The man began a rapid outpouring of thanks; but, just as he was in the midst of them, a fretful, hollow voice was heard through the open door of the nearest room. The instant he heard it the Lascar disappeared, and left Sara still holding the monkey.

It was not many moments, however, before he came back bringing a message. His master had told him to bring Missy into the library. The Sahib was very ill, but he wished to see Missy.

Sara thought this odd, but she remembered reading stories of Indian gentlemen who, having no constitutions, were extremely cross and full of whims, and who must have their own way. So she followed the Lascar.

When she entered the room the Indian Gentleman was lying on an easy chair, propped up with pillows. He looked frightfully ill. His yellow face was thin, and his eyes were hollow. He gave Sara a rather curious look—it was as if she wakened in him some anxious interest.

“You live next door?” he said.

“Yes,” answered Sara. “I live at Miss Minchin's.”

“She keeps a boarding-school?”

“Yes,” said Sara.

“And you are one of her pupils?”

Sara hesitated a moment.

“I don't know exactly what I am,” she replied.

“Why not?” asked the Indian Gentleman.

The monkey gave a tiny squeak, and Sara stroked him.

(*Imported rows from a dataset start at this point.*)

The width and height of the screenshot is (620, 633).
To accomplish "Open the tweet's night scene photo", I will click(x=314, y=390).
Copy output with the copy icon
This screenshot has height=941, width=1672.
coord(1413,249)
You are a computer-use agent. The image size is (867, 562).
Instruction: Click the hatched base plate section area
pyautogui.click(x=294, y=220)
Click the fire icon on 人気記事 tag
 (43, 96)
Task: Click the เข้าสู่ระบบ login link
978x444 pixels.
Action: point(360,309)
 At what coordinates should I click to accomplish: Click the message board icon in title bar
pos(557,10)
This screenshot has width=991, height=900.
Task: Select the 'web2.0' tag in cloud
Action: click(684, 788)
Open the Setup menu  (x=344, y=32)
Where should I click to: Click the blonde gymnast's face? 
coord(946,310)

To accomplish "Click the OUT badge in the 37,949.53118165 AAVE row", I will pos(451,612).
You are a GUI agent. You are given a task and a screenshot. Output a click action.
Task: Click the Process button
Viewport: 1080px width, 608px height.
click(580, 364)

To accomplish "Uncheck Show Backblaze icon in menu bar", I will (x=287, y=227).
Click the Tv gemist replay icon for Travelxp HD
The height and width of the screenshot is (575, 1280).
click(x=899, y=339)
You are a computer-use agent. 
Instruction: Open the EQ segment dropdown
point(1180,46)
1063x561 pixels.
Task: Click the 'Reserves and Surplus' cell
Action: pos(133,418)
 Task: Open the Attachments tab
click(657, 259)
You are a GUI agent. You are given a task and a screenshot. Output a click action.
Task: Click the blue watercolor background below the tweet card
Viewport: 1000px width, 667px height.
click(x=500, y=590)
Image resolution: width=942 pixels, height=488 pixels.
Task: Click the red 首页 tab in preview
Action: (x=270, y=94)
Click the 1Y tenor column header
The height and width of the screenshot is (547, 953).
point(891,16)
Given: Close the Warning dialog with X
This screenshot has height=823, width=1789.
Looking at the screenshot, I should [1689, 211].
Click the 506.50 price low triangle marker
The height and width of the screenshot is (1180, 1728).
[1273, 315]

“At first,” she said, “I was a pupil and a parlor boarder; but now——”

“What do you mean by ‘at first'?” asked the Indian Gentleman.

“When I was first taken there by my papa.”

“Well, what has happened since then?” said the invalid, staring at her and knitting his brows with a puzzled expression.

“My papa died,” said Sara. “He lost all his money, and there was none left for me—and there was no one to take care of me or pay Miss Minchin, so——”

“So you were sent up into the garret and neglected, and made into a half-starved little drudge!” put in the Indian Gentleman. “That is about it, isn't it?”

The color deepened on Sara's cheeks.

“There was no one to take care of me, and no money,” she said. “I belong to nobody.”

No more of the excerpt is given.